#### [Your objective]
Go to the line that contains "Image resolution: width=590" in the records below and repeat it, and each line after it, exactly through the end, omitting pictures.

——————

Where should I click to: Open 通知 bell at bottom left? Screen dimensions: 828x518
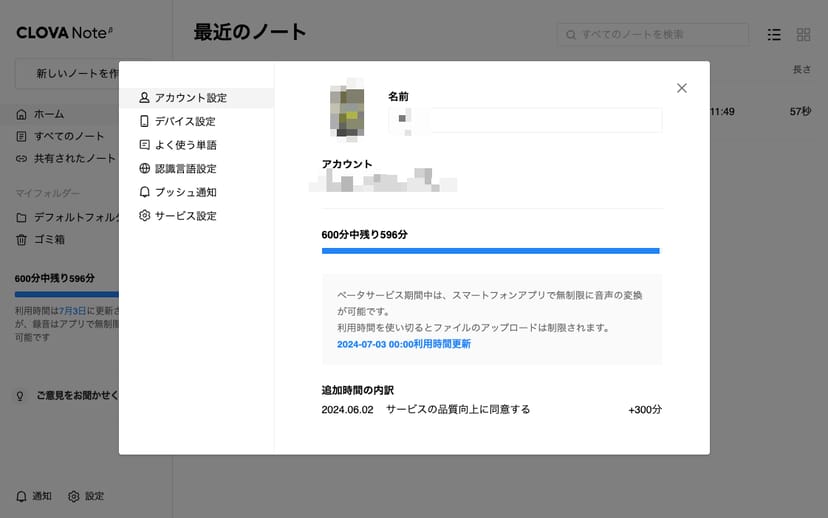point(34,496)
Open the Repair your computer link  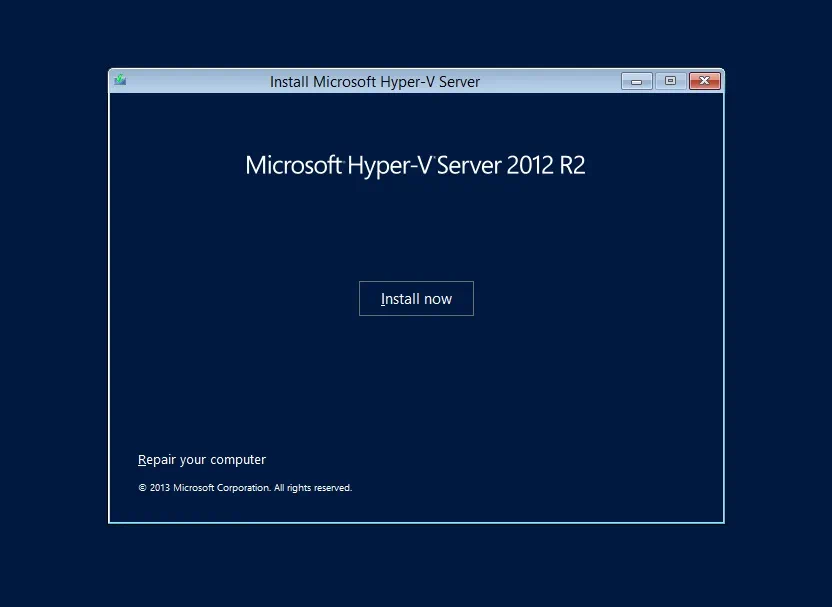tap(202, 460)
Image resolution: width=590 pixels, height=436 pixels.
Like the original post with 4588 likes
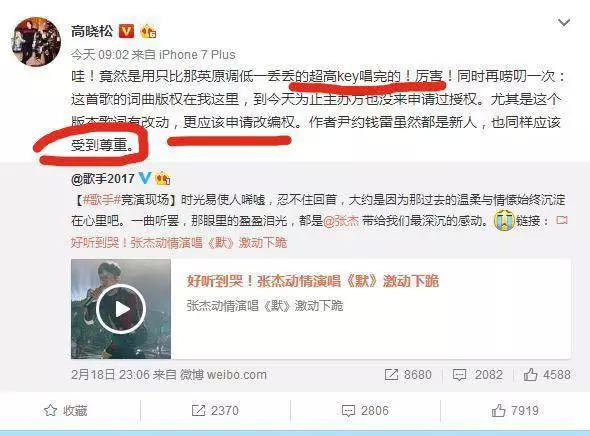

——————

#### [Answer box]
Image resolution: width=590 pixels, height=436 pixels.
Like the original post with 4588 likes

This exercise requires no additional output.